I don't think there is a way to remove the request and don't think it would be a good idea any way.

Just work on getting some good targeted inbound links so she can also find you on her own.
 
One downside you will see with submitting your site is you can almost guarantee that you will end up sandboxed at some point early on. If you let google find you the odds of this goes down a little bit.

My first website (now adsense site) got ranked 12 for its primary keyword early on, then disappeared for a week or so (sandboxed), few posts later it got removed and returned to the 12 slot with a PR2.

I tried this on my most recent site with a similar result. being a more competitive keyword I ranked as high as 2 early on. Got slapped into the box for a good 2 weeks this time around, even with constant articles and posts. Now it is out, also ended up a PR2 site, but sits solid at 38.

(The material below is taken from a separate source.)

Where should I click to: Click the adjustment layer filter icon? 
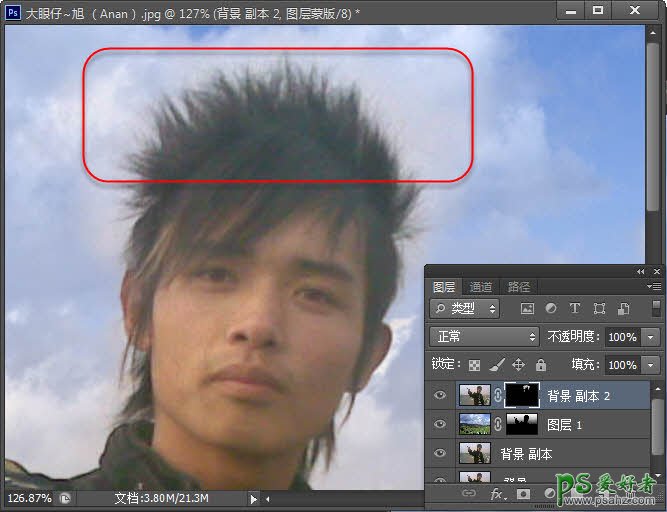pyautogui.click(x=551, y=309)
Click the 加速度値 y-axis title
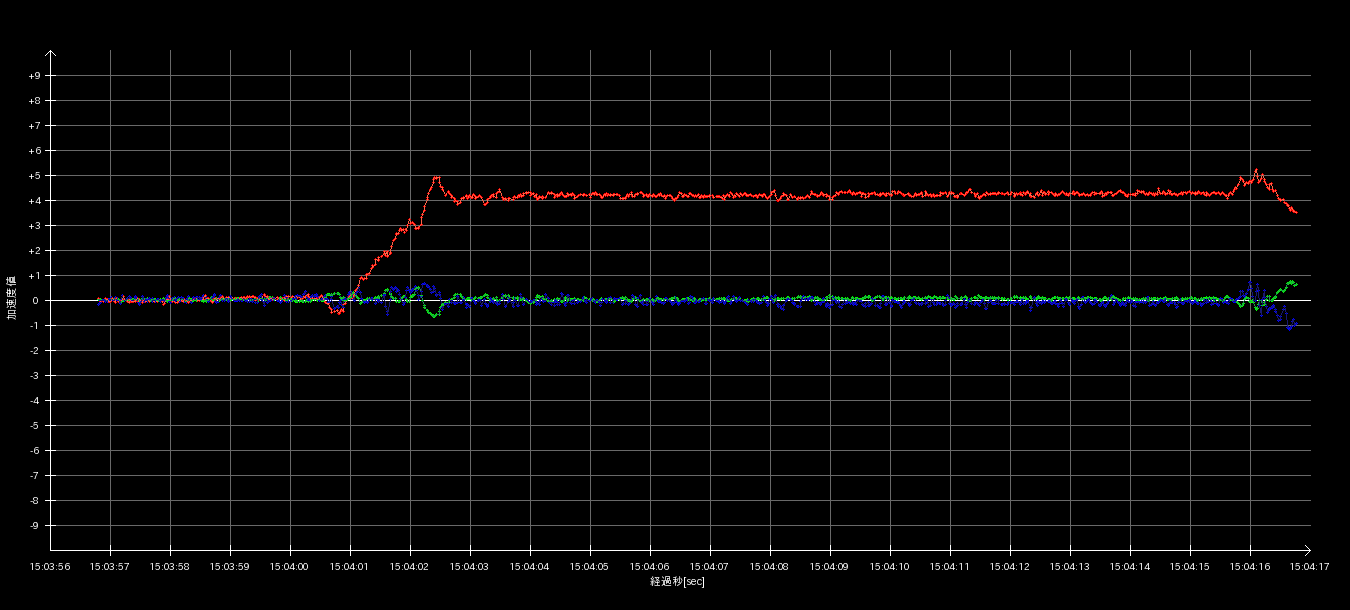Screen dimensions: 1350x610 tap(12, 298)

You gotta live with the result now, but it isn't totally horrible. Just be ready for your site to disappear for a little while after it gets indexed, and learn the lesson that google likes to find things on its own. Once google finds links to you, those spiders just keep coming.
 
I am doing everything I can think of (with a lot of helpful ideas from you guys) to get my links out there. It is kind of discouraging.

I guess I have to take it as a lesson learned.
 
It can be rough, trust me!

I created a set of 5 lenses all around one product last week. Took a couple of hours to do. I did everything possible (besides article submission) to get them indexed with no luck. Submitted the RSS feeds, pinged the crap out of them, changed things around and pinged again, etc.

As it happens I have a blog in the same niche, so I took steps to ensure that I got them indexed.

Simple Blog post, links to all the lenses... pinged, rss feed submitted, bookmarked. Three hours later... indexed.

Just proof in point that any efforts you use while beginning can easily be leveraged later on to save time and energy later.

In retrospect, articles were the answer to a fast index, but this last week I spent my time signing up for as many directories as I could. My hopes that these lenses would have been indexed with some of the other efforts, but it wasn't to be.